• **What to produce**
Reproduce each entry below exactly as it appears.

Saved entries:
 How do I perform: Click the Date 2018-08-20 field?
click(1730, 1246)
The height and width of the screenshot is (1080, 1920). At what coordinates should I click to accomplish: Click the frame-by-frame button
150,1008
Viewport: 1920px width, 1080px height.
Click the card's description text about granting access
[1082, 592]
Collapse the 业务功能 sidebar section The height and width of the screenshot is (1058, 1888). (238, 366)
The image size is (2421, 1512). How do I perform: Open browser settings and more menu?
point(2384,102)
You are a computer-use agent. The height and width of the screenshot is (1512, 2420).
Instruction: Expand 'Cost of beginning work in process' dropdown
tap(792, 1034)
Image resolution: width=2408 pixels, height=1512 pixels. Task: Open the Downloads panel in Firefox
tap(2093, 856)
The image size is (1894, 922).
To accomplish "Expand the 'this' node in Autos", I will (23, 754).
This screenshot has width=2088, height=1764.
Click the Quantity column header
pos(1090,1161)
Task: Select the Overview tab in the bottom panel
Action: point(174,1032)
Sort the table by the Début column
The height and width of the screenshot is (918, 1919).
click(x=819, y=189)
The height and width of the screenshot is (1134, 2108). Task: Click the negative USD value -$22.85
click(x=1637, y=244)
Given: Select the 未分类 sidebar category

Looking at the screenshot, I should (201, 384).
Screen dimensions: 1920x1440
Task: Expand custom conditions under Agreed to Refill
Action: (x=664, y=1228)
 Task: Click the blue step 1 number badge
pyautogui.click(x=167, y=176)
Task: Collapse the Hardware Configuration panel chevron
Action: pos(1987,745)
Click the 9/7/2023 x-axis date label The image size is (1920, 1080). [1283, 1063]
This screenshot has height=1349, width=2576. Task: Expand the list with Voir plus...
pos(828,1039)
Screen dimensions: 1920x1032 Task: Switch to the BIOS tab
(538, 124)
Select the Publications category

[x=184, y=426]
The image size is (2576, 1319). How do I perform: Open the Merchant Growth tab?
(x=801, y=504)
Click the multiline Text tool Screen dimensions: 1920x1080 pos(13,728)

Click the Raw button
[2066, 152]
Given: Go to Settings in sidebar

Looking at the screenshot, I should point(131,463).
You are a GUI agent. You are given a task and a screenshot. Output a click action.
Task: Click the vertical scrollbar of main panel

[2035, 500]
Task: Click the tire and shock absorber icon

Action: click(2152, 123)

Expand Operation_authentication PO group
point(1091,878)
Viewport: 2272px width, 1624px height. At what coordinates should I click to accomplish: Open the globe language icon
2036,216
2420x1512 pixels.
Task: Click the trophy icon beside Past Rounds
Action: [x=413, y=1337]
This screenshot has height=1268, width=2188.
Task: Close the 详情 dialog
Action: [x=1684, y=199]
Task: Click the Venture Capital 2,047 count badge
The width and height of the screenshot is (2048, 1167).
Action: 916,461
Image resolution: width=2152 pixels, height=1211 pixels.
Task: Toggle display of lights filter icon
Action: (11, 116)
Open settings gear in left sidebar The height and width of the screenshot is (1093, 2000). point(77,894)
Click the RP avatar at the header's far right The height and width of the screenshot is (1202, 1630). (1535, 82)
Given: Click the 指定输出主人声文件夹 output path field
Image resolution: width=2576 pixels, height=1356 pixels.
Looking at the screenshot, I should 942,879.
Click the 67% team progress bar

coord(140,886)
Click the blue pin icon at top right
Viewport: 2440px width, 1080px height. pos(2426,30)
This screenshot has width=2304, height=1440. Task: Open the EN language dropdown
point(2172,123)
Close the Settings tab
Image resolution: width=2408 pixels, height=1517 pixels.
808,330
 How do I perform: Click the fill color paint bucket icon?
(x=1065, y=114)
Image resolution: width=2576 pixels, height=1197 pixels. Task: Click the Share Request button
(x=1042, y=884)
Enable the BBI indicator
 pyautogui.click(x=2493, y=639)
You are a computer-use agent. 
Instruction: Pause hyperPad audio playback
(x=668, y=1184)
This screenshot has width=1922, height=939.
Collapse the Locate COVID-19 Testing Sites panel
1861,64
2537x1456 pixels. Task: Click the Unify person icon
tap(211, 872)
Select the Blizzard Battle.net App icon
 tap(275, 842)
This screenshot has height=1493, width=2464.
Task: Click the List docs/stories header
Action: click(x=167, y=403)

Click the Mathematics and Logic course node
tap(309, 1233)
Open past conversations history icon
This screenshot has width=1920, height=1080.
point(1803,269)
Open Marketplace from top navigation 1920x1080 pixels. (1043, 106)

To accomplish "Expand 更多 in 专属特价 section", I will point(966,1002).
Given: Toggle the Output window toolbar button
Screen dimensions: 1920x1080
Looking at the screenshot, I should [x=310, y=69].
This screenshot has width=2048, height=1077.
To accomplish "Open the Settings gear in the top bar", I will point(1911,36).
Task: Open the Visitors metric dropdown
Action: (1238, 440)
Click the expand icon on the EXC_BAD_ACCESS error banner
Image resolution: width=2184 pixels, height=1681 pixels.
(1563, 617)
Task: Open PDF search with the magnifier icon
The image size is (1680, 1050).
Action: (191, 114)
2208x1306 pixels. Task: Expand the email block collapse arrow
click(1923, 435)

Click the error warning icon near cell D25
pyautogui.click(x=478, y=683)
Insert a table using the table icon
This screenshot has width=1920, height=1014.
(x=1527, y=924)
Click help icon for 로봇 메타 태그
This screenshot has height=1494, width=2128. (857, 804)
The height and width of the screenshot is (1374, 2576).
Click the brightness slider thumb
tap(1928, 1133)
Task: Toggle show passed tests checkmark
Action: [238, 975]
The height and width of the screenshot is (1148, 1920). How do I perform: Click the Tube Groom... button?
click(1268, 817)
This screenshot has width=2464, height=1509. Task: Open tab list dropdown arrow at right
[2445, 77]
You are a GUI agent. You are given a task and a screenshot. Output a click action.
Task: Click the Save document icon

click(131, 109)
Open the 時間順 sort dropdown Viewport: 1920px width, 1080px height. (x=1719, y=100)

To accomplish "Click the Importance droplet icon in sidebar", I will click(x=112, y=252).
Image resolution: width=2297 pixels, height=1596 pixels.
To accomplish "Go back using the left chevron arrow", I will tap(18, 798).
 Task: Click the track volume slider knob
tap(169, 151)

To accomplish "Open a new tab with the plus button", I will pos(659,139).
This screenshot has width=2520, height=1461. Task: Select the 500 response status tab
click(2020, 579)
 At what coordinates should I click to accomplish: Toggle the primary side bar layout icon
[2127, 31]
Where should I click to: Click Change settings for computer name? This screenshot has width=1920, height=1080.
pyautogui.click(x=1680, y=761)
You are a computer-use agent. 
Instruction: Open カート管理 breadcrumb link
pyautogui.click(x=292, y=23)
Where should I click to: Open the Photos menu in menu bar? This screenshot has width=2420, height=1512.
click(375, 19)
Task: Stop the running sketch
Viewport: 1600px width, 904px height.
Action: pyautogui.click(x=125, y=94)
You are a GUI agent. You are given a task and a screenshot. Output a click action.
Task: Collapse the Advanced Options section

• **Response to the exercise**
 How do I perform: Click the Date 2018-08-20 field?
click(1730, 1246)
The height and width of the screenshot is (1080, 1920). At what coordinates should I click to accomplish: Click the frame-by-frame button
150,1008
Viewport: 1920px width, 1080px height.
Click the card's description text about granting access
[1082, 592]
Collapse the 业务功能 sidebar section The height and width of the screenshot is (1058, 1888). (238, 366)
The image size is (2421, 1512). How do I perform: Open browser settings and more menu?
point(2384,102)
You are a computer-use agent. The height and width of the screenshot is (1512, 2420).
Instruction: Expand 'Cost of beginning work in process' dropdown
tap(792, 1034)
Image resolution: width=2408 pixels, height=1512 pixels. Task: Open the Downloads panel in Firefox
tap(2093, 856)
The image size is (1894, 922).
To accomplish "Expand the 'this' node in Autos", I will (23, 754).
This screenshot has width=2088, height=1764.
Click the Quantity column header
pos(1090,1161)
Task: Select the Overview tab in the bottom panel
Action: point(174,1032)
Sort the table by the Début column
The height and width of the screenshot is (918, 1919).
click(x=819, y=189)
The height and width of the screenshot is (1134, 2108). Task: Click the negative USD value -$22.85
click(x=1637, y=244)
Given: Select the 未分类 sidebar category

Looking at the screenshot, I should (201, 384).
Screen dimensions: 1920x1440
Task: Expand custom conditions under Agreed to Refill
Action: (x=664, y=1228)
 Task: Click the blue step 1 number badge
pyautogui.click(x=167, y=176)
Task: Collapse the Hardware Configuration panel chevron
Action: pos(1987,745)
Click the 9/7/2023 x-axis date label The image size is (1920, 1080). [1283, 1063]
This screenshot has height=1349, width=2576. Task: Expand the list with Voir plus...
pos(828,1039)
Screen dimensions: 1920x1032 Task: Switch to the BIOS tab
(538, 124)
Select the Publications category

[x=184, y=426]
The image size is (2576, 1319). How do I perform: Open the Merchant Growth tab?
(x=801, y=504)
Click the multiline Text tool Screen dimensions: 1920x1080 pos(13,728)

Click the Raw button
[2066, 152]
Given: Go to Settings in sidebar

Looking at the screenshot, I should point(131,463).
You are a GUI agent. You are given a task and a screenshot. Output a click action.
Task: Click the vertical scrollbar of main panel

[2035, 500]
Task: Click the tire and shock absorber icon

Action: click(2152, 123)

Expand Operation_authentication PO group
point(1091,878)
Viewport: 2272px width, 1624px height. At what coordinates should I click to accomplish: Open the globe language icon
2036,216
2420x1512 pixels.
Task: Click the trophy icon beside Past Rounds
Action: [x=413, y=1337]
This screenshot has height=1268, width=2188.
Task: Close the 详情 dialog
Action: [x=1684, y=199]
Task: Click the Venture Capital 2,047 count badge
The width and height of the screenshot is (2048, 1167).
Action: 916,461
Image resolution: width=2152 pixels, height=1211 pixels.
Task: Toggle display of lights filter icon
Action: (11, 116)
Open settings gear in left sidebar The height and width of the screenshot is (1093, 2000). point(77,894)
Click the RP avatar at the header's far right The height and width of the screenshot is (1202, 1630). (1535, 82)
Given: Click the 指定输出主人声文件夹 output path field
Image resolution: width=2576 pixels, height=1356 pixels.
Looking at the screenshot, I should 942,879.
Click the 67% team progress bar

coord(140,886)
Click the blue pin icon at top right
Viewport: 2440px width, 1080px height. pos(2426,30)
This screenshot has width=2304, height=1440. Task: Open the EN language dropdown
point(2172,123)
Close the Settings tab
Image resolution: width=2408 pixels, height=1517 pixels.
808,330
 How do I perform: Click the fill color paint bucket icon?
(x=1065, y=114)
Image resolution: width=2576 pixels, height=1197 pixels. Task: Click the Share Request button
(x=1042, y=884)
Enable the BBI indicator
 pyautogui.click(x=2493, y=639)
You are a computer-use agent. 
Instruction: Pause hyperPad audio playback
(x=668, y=1184)
This screenshot has width=1922, height=939.
Collapse the Locate COVID-19 Testing Sites panel
1861,64
2537x1456 pixels. Task: Click the Unify person icon
tap(211, 872)
Select the Blizzard Battle.net App icon
 tap(275, 842)
This screenshot has height=1493, width=2464.
Task: Click the List docs/stories header
Action: click(x=167, y=403)

Click the Mathematics and Logic course node
tap(309, 1233)
Open past conversations history icon
This screenshot has width=1920, height=1080.
point(1803,269)
Open Marketplace from top navigation 1920x1080 pixels. (1043, 106)

To accomplish "Expand 更多 in 专属特价 section", I will point(966,1002).
Given: Toggle the Output window toolbar button
Screen dimensions: 1920x1080
Looking at the screenshot, I should [x=310, y=69].
This screenshot has width=2048, height=1077.
To accomplish "Open the Settings gear in the top bar", I will point(1911,36).
Task: Open the Visitors metric dropdown
Action: (1238, 440)
Click the expand icon on the EXC_BAD_ACCESS error banner
Image resolution: width=2184 pixels, height=1681 pixels.
(1563, 617)
Task: Open PDF search with the magnifier icon
The image size is (1680, 1050).
Action: (191, 114)
2208x1306 pixels. Task: Expand the email block collapse arrow
click(1923, 435)

Click the error warning icon near cell D25
pyautogui.click(x=478, y=683)
Insert a table using the table icon
This screenshot has width=1920, height=1014.
(x=1527, y=924)
Click help icon for 로봇 메타 태그
This screenshot has height=1494, width=2128. (857, 804)
The height and width of the screenshot is (1374, 2576).
Click the brightness slider thumb
tap(1928, 1133)
Task: Toggle show passed tests checkmark
Action: [238, 975]
The height and width of the screenshot is (1148, 1920). How do I perform: Click the Tube Groom... button?
click(1268, 817)
This screenshot has width=2464, height=1509. Task: Open tab list dropdown arrow at right
[2445, 77]
You are a GUI agent. You are given a task and a screenshot. Output a click action.
Task: Click the Save document icon

click(131, 109)
Open the 時間順 sort dropdown Viewport: 1920px width, 1080px height. (x=1719, y=100)

To accomplish "Click the Importance droplet icon in sidebar", I will click(x=112, y=252).
Image resolution: width=2297 pixels, height=1596 pixels.
To accomplish "Go back using the left chevron arrow", I will tap(18, 798).
 Task: Click the track volume slider knob
tap(169, 151)

To accomplish "Open a new tab with the plus button", I will pos(659,139).
This screenshot has width=2520, height=1461. Task: Select the 500 response status tab
click(2020, 579)
 At what coordinates should I click to accomplish: Toggle the primary side bar layout icon
[2127, 31]
Where should I click to: Click Change settings for computer name? This screenshot has width=1920, height=1080.
pyautogui.click(x=1680, y=761)
You are a computer-use agent. 
Instruction: Open カート管理 breadcrumb link
pyautogui.click(x=292, y=23)
Where should I click to: Open the Photos menu in menu bar? This screenshot has width=2420, height=1512.
click(375, 19)
Task: Stop the running sketch
Viewport: 1600px width, 904px height.
Action: pyautogui.click(x=125, y=94)
You are a GUI agent. You are given a task and a screenshot. Output a click action.
Task: Collapse the Advanced Options section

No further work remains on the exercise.